Así el derecho, que antes se consideraba una ciencia rigurosa que trataba de las «causas», y, al mismo tiempo, una forma de sabiduría que consideraba «cosas divinas y humanas», perdió crédito entre los intelectuales y fue vencido por disciplinas nuevas, sobre todo por la economía política, que parecía seguir con mayor exactitud el modelo de las ciencias naturales. Como observara Cambacérès a finales del siglo previo:
La economía política, la legislación y la filosofía moral comparten la misma meta: la perfección de las relaciones sociales. Pero no recurren a los mismos medios: la primera analiza los vínculos entre los intereses de los hombres, la segunda los vínculos de autoridad que se crean y la tercera analiza el sentimiento. La economía política considera a los hombres en sus términos físicos, la legislación en términos de sus derechos y la filosofía moral en términos de sus pasiones (Cambacérès, 1789).

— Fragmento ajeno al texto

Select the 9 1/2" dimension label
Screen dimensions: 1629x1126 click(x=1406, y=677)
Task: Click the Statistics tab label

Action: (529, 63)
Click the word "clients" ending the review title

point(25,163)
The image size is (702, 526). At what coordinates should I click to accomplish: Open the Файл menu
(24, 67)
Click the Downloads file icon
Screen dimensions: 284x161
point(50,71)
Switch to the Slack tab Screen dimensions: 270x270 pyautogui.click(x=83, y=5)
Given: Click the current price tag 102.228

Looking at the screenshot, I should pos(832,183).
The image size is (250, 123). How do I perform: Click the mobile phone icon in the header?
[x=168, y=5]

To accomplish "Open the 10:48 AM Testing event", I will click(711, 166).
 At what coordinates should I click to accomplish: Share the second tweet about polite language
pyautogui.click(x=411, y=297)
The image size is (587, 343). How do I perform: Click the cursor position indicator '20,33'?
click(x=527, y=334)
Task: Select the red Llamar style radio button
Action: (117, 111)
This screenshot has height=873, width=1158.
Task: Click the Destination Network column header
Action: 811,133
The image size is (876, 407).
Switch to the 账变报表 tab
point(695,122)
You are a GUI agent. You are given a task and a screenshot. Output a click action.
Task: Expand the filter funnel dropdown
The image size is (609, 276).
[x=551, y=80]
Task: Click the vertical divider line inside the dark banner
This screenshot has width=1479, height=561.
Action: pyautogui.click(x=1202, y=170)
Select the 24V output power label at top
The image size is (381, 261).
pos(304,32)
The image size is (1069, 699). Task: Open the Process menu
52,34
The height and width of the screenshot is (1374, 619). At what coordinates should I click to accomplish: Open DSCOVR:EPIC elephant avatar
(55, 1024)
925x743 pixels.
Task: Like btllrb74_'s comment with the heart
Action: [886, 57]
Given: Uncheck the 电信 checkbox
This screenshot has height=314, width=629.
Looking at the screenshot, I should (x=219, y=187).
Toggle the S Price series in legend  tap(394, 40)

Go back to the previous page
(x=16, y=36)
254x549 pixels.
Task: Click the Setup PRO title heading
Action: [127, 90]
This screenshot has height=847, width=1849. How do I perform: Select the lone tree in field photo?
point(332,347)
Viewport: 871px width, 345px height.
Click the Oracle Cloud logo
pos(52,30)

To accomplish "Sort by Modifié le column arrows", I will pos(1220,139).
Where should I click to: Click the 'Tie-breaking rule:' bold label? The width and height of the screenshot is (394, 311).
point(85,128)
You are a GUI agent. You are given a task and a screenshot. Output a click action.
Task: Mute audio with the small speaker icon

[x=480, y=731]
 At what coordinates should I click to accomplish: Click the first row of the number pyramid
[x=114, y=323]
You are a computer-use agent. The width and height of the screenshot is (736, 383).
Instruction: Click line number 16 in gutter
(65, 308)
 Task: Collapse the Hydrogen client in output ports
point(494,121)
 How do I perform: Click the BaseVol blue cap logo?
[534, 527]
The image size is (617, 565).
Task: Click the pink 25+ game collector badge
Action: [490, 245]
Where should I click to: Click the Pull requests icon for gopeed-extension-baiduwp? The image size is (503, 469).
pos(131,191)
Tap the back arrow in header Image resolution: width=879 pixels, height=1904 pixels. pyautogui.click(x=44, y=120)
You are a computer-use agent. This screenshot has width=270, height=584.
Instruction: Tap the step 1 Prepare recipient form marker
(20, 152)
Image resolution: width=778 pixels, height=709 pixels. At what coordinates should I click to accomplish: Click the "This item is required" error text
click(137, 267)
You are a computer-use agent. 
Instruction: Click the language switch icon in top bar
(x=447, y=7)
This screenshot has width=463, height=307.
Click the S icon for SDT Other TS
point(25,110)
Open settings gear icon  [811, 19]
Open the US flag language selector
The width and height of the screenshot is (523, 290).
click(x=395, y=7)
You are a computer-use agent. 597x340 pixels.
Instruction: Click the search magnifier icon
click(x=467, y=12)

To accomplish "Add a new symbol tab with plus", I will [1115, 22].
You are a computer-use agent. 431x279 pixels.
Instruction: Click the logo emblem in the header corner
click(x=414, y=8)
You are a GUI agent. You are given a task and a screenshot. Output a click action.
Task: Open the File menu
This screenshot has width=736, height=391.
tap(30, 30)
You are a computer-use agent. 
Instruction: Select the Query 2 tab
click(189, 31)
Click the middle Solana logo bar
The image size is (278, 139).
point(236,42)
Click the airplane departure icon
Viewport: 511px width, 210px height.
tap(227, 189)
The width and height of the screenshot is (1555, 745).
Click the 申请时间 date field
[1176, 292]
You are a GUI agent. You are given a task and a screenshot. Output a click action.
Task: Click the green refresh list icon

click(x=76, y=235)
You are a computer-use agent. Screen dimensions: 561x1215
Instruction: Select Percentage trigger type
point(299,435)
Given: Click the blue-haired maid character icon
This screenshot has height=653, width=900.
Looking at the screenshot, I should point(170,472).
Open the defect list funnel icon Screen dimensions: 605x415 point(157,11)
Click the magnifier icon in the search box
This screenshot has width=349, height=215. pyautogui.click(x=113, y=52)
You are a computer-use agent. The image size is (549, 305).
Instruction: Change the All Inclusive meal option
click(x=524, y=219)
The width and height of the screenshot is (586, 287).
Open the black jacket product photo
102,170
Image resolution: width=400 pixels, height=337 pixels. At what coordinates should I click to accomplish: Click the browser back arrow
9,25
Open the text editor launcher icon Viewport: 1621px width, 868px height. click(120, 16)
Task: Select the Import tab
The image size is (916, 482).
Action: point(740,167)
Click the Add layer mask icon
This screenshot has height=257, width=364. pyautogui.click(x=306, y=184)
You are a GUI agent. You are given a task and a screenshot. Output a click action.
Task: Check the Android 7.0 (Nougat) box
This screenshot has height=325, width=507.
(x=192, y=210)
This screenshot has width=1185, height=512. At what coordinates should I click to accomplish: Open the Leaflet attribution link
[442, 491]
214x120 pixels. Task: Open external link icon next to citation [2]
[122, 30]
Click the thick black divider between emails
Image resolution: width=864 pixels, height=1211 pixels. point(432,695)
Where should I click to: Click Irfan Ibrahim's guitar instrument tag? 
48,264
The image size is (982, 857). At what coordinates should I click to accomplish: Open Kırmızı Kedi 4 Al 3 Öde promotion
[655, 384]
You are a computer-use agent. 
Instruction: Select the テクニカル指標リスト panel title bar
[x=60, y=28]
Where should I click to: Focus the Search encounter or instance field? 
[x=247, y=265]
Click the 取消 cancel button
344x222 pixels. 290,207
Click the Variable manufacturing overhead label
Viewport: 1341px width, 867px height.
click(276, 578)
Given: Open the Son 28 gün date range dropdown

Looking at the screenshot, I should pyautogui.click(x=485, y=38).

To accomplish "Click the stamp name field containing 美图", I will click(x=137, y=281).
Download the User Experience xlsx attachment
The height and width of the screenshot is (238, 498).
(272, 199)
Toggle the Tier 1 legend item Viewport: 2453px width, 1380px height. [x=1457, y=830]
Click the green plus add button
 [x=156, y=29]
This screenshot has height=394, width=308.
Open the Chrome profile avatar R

La economía explicaba las premisas y las ideas del derecho natural dejando de lado los sentimientos y valores humanos y volcándose en lo estadísticamente medible y lo cuantitativamente calculable. De ahí que su método fuera acorde con el modelo libre de valores de la ciencia natural, de la conceptualización, que prevalecía a finales del siglo XIX. También era acorde con los valores, tanto de la derecha como de la izquierda; con el espíritu competitivo y egoísta de los bourgeois conquérants que se consideraban los herederos de la Revolución, y con los socialistas y radicales que se resistían a tanto «egoísmo» y dirigían su mirada hacia la ciencia de la economía –la economía política o social– para transformar la sociedad de acuerdo con ideales revolucionarios más novedosos.
Evidentemente, la ciencia política debía adaptarse a estas nuevas fuerzas, ideales y métodos. El gradualismo, el conservadurismo y el moralismo del bagaje intelectual de historiadores y juristas se había ido convirtiendo en un problema, cuando no en algo irrelevante. La historia y el derecho, en vez de ejercer su soberanía, se convirtieron en meros observadores y críticos de los proyectos del pensamiento político.
[1] En lo que sigue me baso en Kelley, 1984a, 1991. En general, los estudios más útiles de historia del derecho son los de Fasso, 1974; Landsberg, 1912; y Wieacker, 1967. La mejor bibliografía, en Mohl, 1855.
[2] Code Civil, 1803, art. 1.
[3] Cfr. Austin, 1873, I, p. 334: «En Francia, el Código está enterrado bajo una pila de disposiciones consecutivas del legislativo y de leyes judiciales, introducidas posteriormente por los tribunales».
[4] Portalis, 1844, p. 19: «honneur a la sagesse de nos pères, qui ont formé le caractère national».
[5] Globe 3 (1823), p. 35.
[6] En general, cfr. Moravia, 1980.
[7] Los textos básicos, en Koselleck, 1967, y Stern, 1959.
[8] AFirmaciones hechas en un congreso de germanistas celebrado en 1847, citado en Hinton, 1951, p. 100.
[9] Citado en Halévy, 1955, p. 374. Cfr. Lieberman, 1989.
[10] Archives parlementaires, XII, 570.
[11] Prefacio a su traducción de Gierke, 1934. Cfr. Collins, 1993, p. 251.
[12] Politique positive, III, p. 1, citado en Acton, 1985, p. 541.
[13] «Trois générations»; las de 1789, 1815 y 1848.